Samples of Fritz’s gorgeous work: envelopes, rubber stamps, a chalkboard-style menu, and tags. Photographs courtesy of Meant To Be Calligraphy.
We’ll admit it, receiving a gorgeous, calligraphed envelope thrills us every time, and we’re really impressed by those who can create the gorgeous lettering. That’s why we were delighted to talk with Michele Hatty Fritz, the talented artist behind Meant To Be Calligraphy.
Fritz has loved calligraphy ever since taking her first class as an elementary school student. But her career took her in a different direction; she worked as a journalist for 15 years at such publications as USA Weekend Magazine and the Washington Post. She continued to do calligraphy work here and there, and in June 2009 decided to start her own calligraphy business.

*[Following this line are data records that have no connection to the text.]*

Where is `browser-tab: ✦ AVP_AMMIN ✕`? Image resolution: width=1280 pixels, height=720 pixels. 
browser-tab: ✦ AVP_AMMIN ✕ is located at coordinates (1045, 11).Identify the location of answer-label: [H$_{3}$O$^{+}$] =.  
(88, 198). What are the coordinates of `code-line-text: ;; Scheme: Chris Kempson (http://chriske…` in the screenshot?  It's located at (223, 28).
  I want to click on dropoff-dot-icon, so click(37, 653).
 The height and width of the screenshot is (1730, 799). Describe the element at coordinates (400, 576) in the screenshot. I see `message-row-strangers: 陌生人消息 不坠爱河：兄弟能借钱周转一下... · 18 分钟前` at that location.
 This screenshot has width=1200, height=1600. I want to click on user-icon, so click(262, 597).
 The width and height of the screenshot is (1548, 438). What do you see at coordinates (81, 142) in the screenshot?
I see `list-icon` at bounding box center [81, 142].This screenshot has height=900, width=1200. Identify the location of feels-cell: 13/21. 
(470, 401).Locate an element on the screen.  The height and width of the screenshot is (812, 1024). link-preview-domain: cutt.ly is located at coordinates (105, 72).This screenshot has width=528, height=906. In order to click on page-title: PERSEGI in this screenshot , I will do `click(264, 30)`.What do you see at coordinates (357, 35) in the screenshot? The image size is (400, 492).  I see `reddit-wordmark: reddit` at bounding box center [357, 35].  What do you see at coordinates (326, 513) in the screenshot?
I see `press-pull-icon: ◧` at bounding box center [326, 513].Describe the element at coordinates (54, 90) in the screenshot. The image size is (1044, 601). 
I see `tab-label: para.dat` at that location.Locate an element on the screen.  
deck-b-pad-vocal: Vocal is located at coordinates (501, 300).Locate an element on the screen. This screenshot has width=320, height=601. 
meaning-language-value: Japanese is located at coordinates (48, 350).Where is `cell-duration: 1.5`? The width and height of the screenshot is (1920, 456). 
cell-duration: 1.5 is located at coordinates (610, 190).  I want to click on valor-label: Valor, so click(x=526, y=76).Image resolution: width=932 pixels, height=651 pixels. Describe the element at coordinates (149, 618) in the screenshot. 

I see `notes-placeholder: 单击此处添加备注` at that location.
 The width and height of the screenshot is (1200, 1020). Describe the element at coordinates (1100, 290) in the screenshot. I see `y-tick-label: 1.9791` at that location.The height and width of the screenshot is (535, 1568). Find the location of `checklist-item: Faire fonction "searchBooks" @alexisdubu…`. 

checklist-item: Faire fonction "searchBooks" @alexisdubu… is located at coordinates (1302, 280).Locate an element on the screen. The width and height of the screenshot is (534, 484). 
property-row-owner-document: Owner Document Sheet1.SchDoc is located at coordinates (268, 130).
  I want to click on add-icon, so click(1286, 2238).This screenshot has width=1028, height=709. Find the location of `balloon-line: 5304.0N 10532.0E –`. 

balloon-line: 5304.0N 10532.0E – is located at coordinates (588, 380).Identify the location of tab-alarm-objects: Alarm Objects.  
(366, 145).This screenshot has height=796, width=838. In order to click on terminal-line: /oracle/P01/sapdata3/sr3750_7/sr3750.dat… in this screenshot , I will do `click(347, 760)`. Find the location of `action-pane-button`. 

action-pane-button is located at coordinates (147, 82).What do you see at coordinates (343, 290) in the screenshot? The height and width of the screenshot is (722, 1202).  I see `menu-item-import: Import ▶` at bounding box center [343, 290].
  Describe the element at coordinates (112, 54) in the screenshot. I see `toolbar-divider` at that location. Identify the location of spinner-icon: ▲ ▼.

“I decided to trade one sort of writing for another,” says Fritz. “And I’ve loved every minute of the past two years!”
Fritz letters wedding envelopes, of course, but she also works on invitations, menu cards, signs, seating cards, escort cards, programs, as well as other, more unique materials.
“A maid of honor hired me last summer to write out the toast she had given at her best friend’s wedding,” says Fritz. “The toast was so well-composed and heartfelt that I suggested that I write it out and bind it into a small book to give to the happy couple. Both the maid of honor and the newlyweds were so delighted, which made me so happy.”
One of Fritz’s newer projects has been creating custom calligraphy return address rubber stamps (see photo, top right).
“Whenever I send packages, I write out the address labels in calligraphy,” says Fritz. “I kept hearing back from the recipients that they liked the labels so much they actually kept them—that got me thinking that perhaps people might like to have a way to add a bit of beauty to their own letter- and package-sending endeavors.”
Brides often look ahead to after their wedding, asking Fritz to design stamps using their new, married name and address, planning to use them in lieu of return address labels for thank-you notes (they also make a great wedding present). Stamps featuring just a family’s last name are also available, which could be used to adorn plain notecards, gift tags, even cocktail napkins.